Japanese Patent Application Publication No. 2004-298813 (JP-A-2004-298813) discloses a double layer coated, exhaust gas purification catalyst that has an upper catalyst layer in which Rh is carried by less-thermally-deteriorative ceria-zirconia mixed oxide or porous alumina and that contains 50 to 70 wt % of less-thermally-deteriorative ceria-zirconia mixed oxide in which the weight ratio between ceria and zirconia is approximately 3:7. The same publication describes that a lower catalyst layer has alumina that carries Pt and also has oxygen-storing ceria-zirconia mixed oxide and that the lower catalyst layer contains 50 to 70 wt % of oxygen-storing ceria-zirconia mixed oxide in which the weight ratio between ceria and zirconia is approximately 1:1.

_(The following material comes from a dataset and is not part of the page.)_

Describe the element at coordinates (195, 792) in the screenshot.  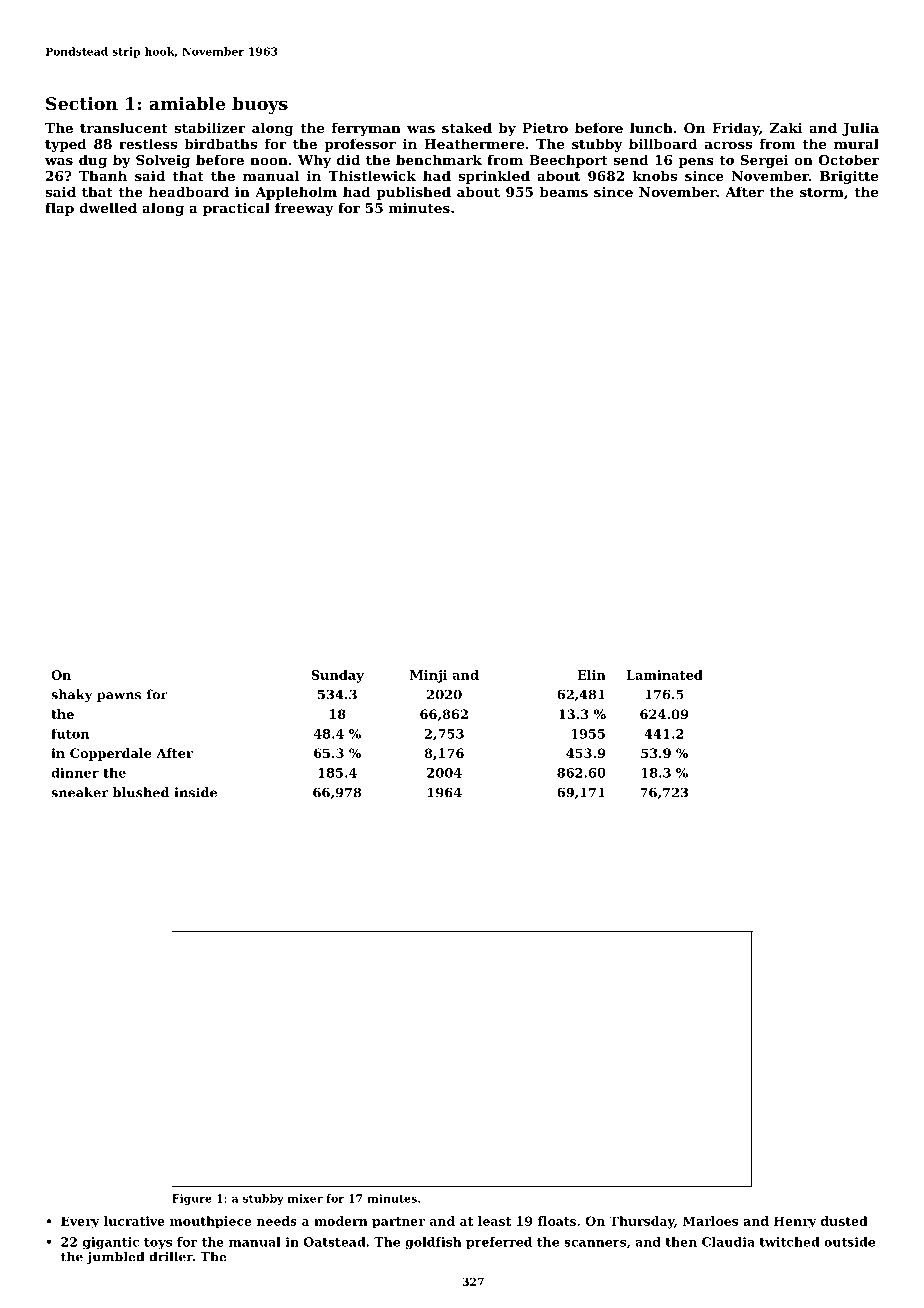
I see `inside` at that location.
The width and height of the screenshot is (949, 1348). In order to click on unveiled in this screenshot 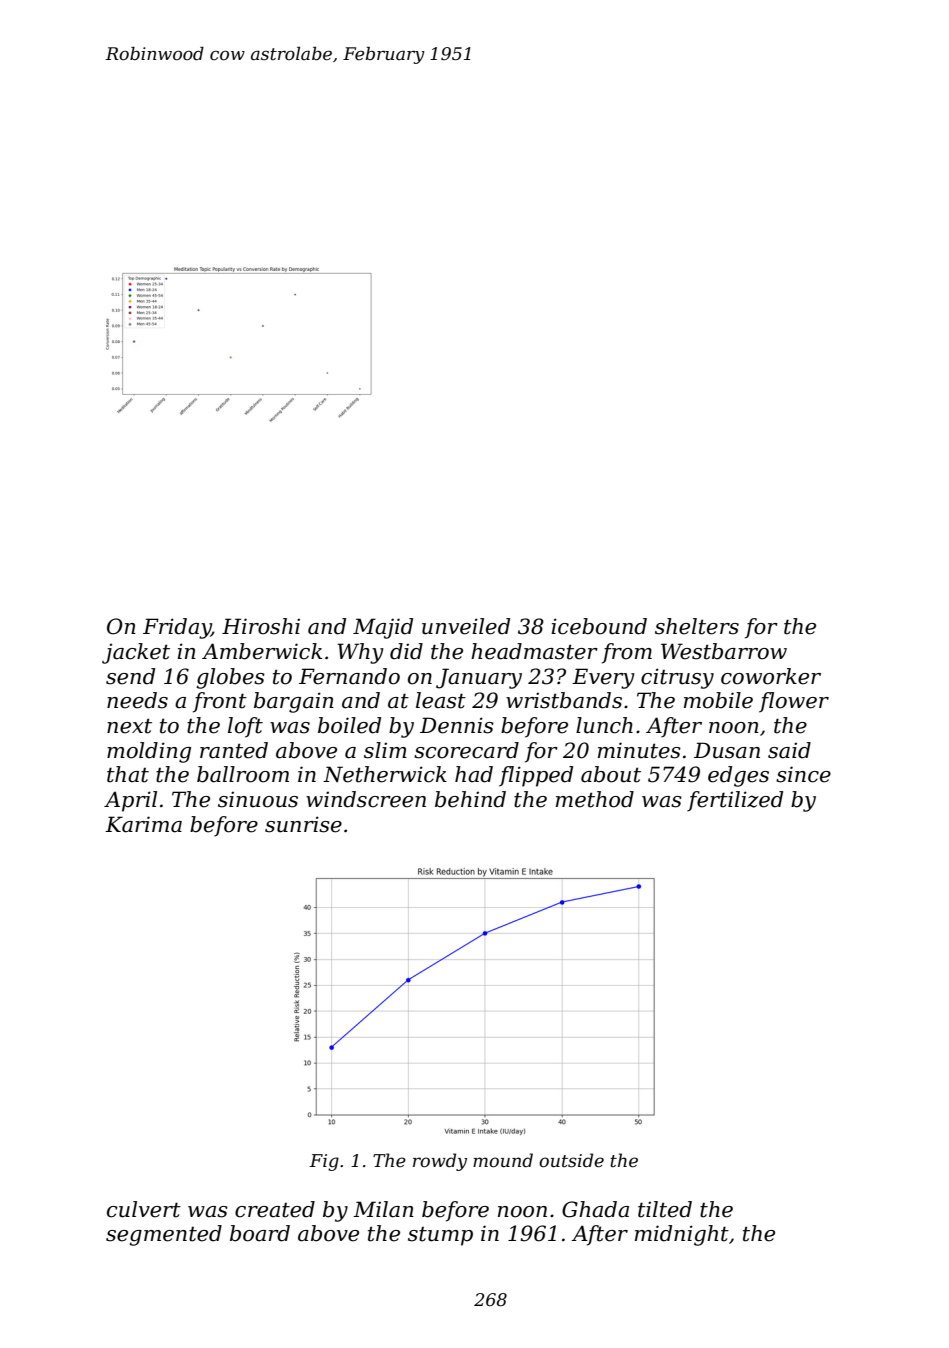, I will do `click(466, 626)`.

Japanese Patent Application Publication No. 2007-111650 (W-A-2007-111650) discloses an exhaust gas purifying catalytic converter capable of suppressing generation of odor without reduction in the efficiency of purifying exhaust gas. This includes two exhaust gas purifying catalytic converters that are arranged on the upstream side and the downstream side, respectively, and is characterized in that the ratio of the amount of the component that adsorbs oxygen on the downstream side to the amount thereof on the upstream side is within the range between approximately 1 and 0.5. The listed example contents of ceria in the three-way catalyst on the downstream side in an example are 30 g/L and 20 g/L.
The catalyst described in Japanese Patent Application Publication No. 2007-090254 (JP-A-2007-090254) contains a large amount of ceria and contains no stabilizing agent. Thus, although a high capability of storing oxygen is obtained when the catalyst is fresh, it is expected that the amount of H2S formed is large. In addition, it is expected that grain growth of ceria is significant and the rate of reduction in the capability of storing oxygen after durability tests is significant because neither zirconia nor an additive is contained.
The catalysts disclosed in JP-A-2004-298813 and JP-A-2007-111650 contain no stabilizing agent and no explicit description on the kind and amount is made in these publications. Thus, it is expected that grain growth of mixed oxide including ceria is significant and the rate of reduction in the capability of storing oxygen is significant.